Assigned task: Your output should consist solely of the lines from the one holding "Click the x86_64 architecture value" to the end of the records below, inclusive, reproduced exactly and free of pictures.

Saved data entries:
------------------------------------------------------------

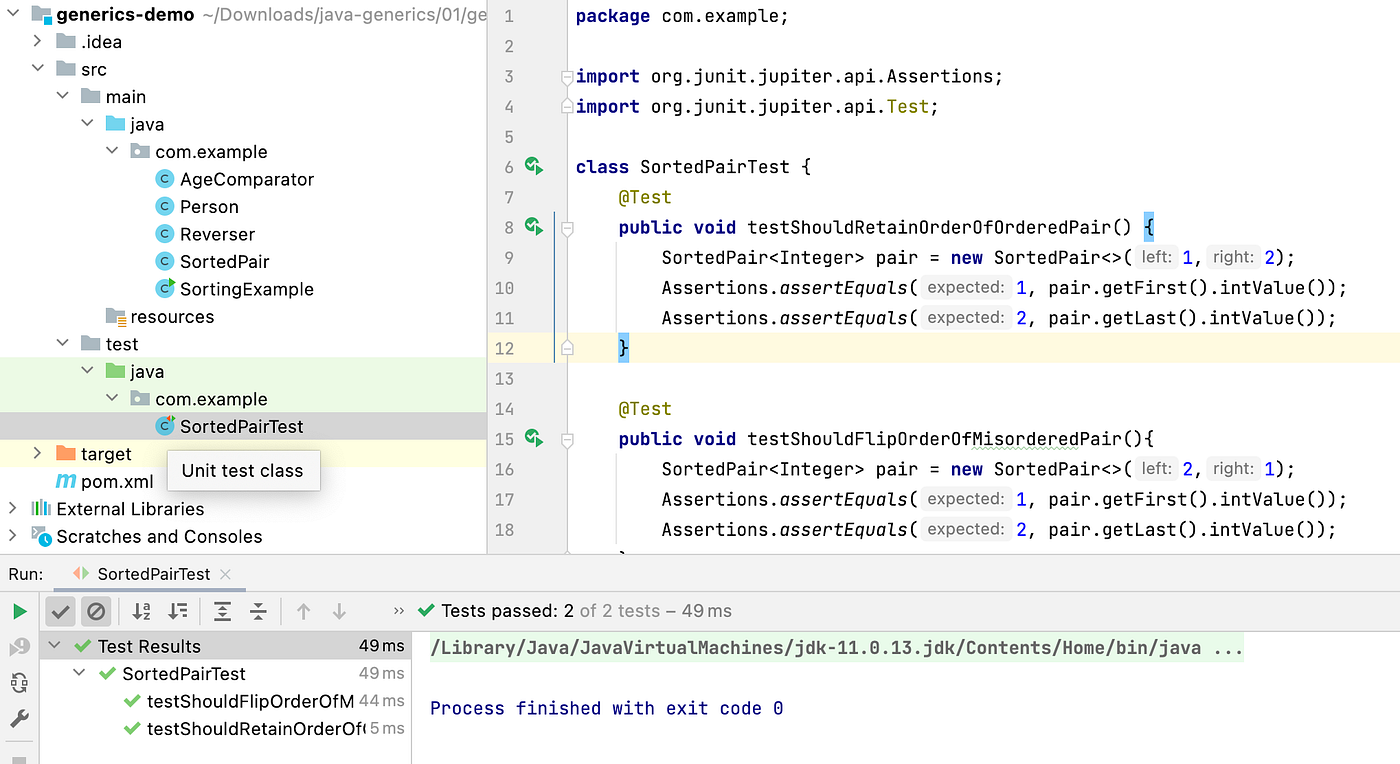Toggle Show Ignored tests filter

(x=96, y=610)
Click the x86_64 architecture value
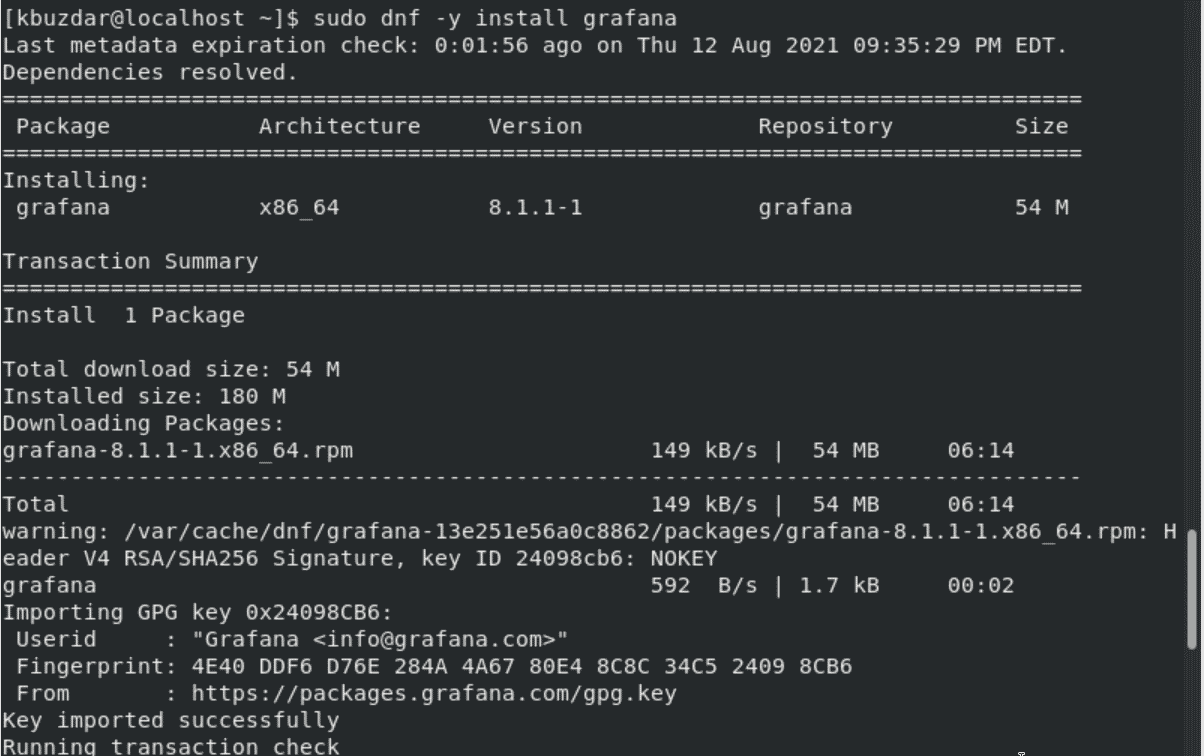This screenshot has height=756, width=1204. point(299,208)
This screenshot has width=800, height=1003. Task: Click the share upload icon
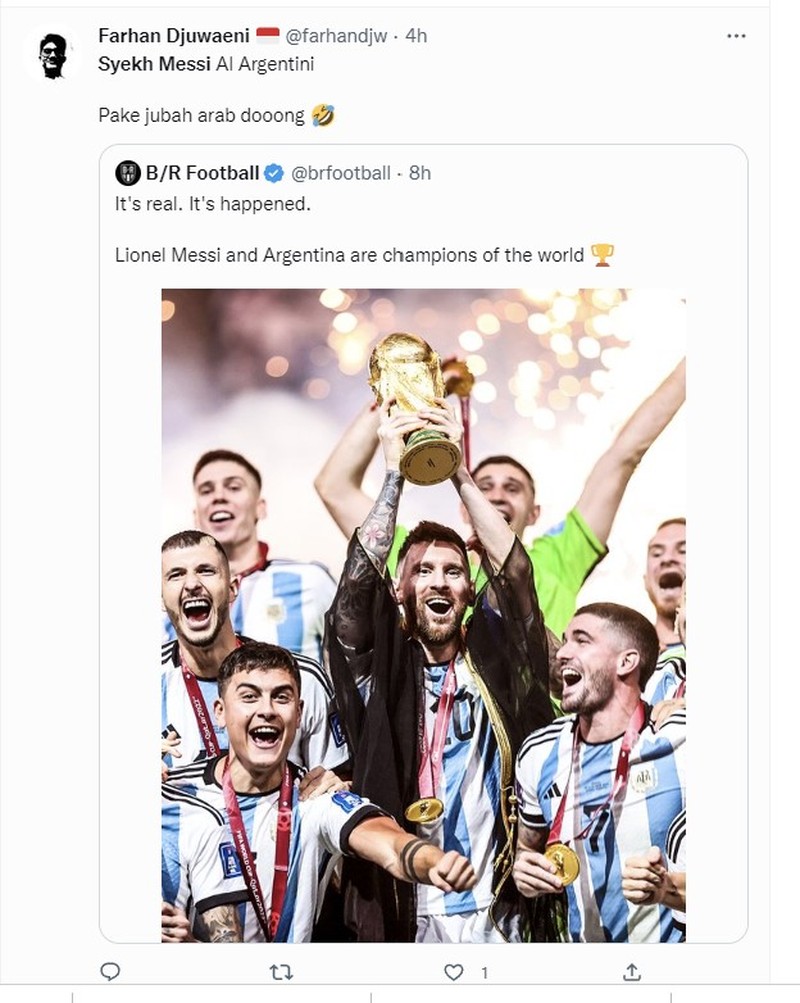[x=630, y=969]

------------------------------------------------------------

Response area:
Click the x86_64 architecture value
This screenshot has height=756, width=1204. point(299,208)
This screenshot has width=800, height=1003. Task: Click the share upload icon
[x=630, y=969]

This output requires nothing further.